In light of this, we might reasonably ask ourselves: What would constitute evidence? Until this question is answered, Justice Kennedy's majority opinion gives us little clarity on how to insure equal opportunity in America. Though simpler to administer, "equality of outcome" -- what quotas seek to implement -- has been rejected by U.S. courts and does not sit well with American ideology. So we are left with the tough job of figuring out whether someone's chances -- i.e. opportunities -- have been adversely impacted by their race, rather than whether his/her outcomes were worsened. That's a much taller task.

What's more, the question of evidence of unintentional discrimination is harder to pin down in the case of employment opportunities than it is in the case of education -- and especially hard for jobs like firefighting where outcomes are tough to measure. The difference lies in the fact that college is a preparation for the labor market -- a means to an end, a.k.a. a path to opportunity. We can measure the end results -- how minorities and whites fare once they graduate -- in order to ask whether affirmative action policies are rectifying an inherently unlevel admissions playing field or, rather, putting unqualified minorities in educational environments that they cannot handle at the expense of qualified whites.

For example, in The Shape of the River, authors William G. Bowen and Derek Bok demonstrate that minority students admitted with lower SAT scores than their non-minority counterparts go on to perform equally well as life marches on in a variety of contexts and measures ranging from professional achievement to community service and not as well in others, such as income. In other words, the results are mixed, depending on what you think the purpose of college is.

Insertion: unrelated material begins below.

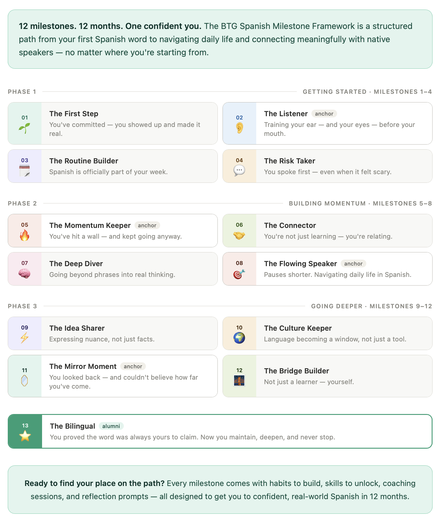Image resolution: width=440 pixels, height=532 pixels.
Task: Open The Bridge Builder milestone title
Action: [297, 371]
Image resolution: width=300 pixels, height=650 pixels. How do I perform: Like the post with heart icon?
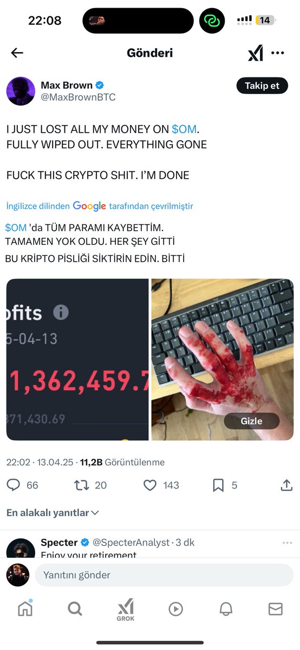pos(150,485)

So if it turns out to be fairly hard to measure disparate impact in college admissions, it's nearly impossible for employment. How would we measure the outcomes -- i.e. the productivity -- of a lieutenant or captain in the New Haven Fire Department? Lives saved or fires prevented? Social cohesion in the firehouse or cleanliness? Money saved or dollars spent? It's impossible, of course, since many of the would-be indicators are in tension with each other.

It would be simpler to scrap our whole approach to discrimination -- written in a bygone era of de jure discrimination -- and start from scratch. Clearly there is a racially disparate impact in New Haven -- but it's probably not on the exam, it's in life: Blacks in the area go to worse schools and come from families that are, on average, much more disadvantaged economically. African Americans and Latinos are much more likely to have one parent at home growing up and are exposed to more dangerous environments. By the time they take the promotion test, this disparate impact is buried under years -- or even generations -- of policies and conditions.

Expecting a single test to compensate for all that is unrealistic -- silly even. This is a symptom of a larger pathology in the American psyche where our deep and abiding belief in meritocracy clashes with our culture of individualism: We expect testing (and schools) to do the work of social policy when it can't really carry that heavy a load. Getting potentially biased questions redacted from an exam by an outside consultant is usually too little, way too late.

So if we want to ensure true equality of opportunity, we need to update our toolbox and focus on the disparate lives of disadvantaged groups -- by race, class, and disability status, just to name a few -- long before kids take the SATs or firefighters take an "externally validated" exam. Until then, Ricci v. De Stefano won't be the last we've heard on the issue of employment discrimination.